_Exercise requirements_
Copy all lines in the data that contain the string "Toggle".

::: Information supplied

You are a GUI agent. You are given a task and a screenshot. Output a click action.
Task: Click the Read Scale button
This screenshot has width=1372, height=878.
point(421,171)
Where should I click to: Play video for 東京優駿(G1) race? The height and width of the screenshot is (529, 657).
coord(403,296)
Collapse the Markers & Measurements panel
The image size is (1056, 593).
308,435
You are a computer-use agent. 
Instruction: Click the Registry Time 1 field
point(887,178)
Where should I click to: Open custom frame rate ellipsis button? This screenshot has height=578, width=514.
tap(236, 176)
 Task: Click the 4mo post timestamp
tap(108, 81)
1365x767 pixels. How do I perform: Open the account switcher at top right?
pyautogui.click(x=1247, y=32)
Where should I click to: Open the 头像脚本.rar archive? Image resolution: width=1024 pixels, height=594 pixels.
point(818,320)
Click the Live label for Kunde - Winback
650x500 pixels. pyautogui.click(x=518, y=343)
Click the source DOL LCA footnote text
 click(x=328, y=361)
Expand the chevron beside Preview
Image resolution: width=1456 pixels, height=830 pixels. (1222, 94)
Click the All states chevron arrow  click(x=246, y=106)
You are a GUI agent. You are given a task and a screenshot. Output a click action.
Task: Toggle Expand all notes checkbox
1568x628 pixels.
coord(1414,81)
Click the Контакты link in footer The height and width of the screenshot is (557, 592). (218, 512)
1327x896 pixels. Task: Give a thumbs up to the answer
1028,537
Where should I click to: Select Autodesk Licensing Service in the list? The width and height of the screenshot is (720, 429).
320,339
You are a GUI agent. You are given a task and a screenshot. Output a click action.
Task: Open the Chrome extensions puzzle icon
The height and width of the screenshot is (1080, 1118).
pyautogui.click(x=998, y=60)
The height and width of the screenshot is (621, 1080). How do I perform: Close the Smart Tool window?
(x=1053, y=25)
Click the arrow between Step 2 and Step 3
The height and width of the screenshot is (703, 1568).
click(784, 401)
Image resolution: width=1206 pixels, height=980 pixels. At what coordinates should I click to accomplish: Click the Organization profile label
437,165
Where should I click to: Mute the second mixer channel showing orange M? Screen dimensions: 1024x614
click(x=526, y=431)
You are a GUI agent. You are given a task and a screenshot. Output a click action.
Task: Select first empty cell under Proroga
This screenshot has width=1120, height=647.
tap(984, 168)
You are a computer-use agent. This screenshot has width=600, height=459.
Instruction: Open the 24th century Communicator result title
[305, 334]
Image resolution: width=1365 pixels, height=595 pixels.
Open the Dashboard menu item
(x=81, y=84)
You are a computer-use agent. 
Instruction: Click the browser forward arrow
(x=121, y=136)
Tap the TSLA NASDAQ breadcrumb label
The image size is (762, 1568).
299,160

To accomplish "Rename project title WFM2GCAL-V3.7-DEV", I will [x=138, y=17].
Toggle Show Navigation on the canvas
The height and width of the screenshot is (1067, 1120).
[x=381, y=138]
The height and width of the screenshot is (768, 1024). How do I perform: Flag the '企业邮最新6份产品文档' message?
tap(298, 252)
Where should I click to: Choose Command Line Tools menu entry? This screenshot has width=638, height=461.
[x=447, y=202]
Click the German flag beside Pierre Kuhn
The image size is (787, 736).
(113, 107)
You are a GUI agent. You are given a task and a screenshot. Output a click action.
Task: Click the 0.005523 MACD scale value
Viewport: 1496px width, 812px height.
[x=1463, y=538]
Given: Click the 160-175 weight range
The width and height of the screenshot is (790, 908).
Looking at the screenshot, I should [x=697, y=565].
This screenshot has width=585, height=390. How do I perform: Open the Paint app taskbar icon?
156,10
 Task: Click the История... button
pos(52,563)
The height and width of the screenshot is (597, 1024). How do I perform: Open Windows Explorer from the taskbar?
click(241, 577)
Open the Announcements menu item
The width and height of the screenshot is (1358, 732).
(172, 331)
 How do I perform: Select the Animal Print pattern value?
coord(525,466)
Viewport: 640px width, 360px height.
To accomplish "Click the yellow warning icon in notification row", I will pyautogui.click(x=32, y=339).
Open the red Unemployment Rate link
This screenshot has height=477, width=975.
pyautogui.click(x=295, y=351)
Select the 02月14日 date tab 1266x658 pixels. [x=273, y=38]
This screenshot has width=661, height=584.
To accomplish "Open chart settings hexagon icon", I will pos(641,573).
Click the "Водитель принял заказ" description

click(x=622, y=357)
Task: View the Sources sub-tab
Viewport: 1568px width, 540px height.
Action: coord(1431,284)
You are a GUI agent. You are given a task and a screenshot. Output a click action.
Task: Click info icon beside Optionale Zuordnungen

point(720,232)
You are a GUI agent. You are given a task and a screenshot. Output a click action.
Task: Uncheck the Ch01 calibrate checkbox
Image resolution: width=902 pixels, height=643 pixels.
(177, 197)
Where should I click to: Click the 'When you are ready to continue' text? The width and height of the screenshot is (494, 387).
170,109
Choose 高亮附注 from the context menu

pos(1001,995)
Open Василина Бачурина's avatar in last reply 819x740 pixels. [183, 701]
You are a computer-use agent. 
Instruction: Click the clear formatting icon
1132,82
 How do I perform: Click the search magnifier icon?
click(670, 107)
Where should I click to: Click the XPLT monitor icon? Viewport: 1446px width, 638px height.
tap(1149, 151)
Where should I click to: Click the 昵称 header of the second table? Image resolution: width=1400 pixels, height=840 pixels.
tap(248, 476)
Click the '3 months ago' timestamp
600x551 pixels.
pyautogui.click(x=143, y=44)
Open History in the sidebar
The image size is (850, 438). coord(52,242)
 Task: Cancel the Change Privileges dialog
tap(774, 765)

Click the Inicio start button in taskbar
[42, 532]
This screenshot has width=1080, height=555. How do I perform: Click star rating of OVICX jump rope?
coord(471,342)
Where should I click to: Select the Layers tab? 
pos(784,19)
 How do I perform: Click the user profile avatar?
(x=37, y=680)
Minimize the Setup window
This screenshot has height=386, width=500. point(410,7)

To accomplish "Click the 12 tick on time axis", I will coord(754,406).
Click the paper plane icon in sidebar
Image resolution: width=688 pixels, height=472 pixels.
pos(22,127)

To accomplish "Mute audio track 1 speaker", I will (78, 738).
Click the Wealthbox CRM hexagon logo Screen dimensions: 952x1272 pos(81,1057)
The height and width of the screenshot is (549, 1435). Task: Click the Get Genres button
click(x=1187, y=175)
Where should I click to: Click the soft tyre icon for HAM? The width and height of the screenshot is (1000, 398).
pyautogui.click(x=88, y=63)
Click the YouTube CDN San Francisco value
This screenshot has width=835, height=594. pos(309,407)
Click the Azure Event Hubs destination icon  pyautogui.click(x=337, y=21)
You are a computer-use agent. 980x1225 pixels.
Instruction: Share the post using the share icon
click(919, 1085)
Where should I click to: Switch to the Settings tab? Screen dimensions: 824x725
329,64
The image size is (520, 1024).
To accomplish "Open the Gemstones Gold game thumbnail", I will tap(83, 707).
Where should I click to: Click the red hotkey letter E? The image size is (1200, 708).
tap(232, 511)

::::::

_Solution to this problem_
Task: Toggle Expand all notes checkbox
Toggle Show Navigation on the canvas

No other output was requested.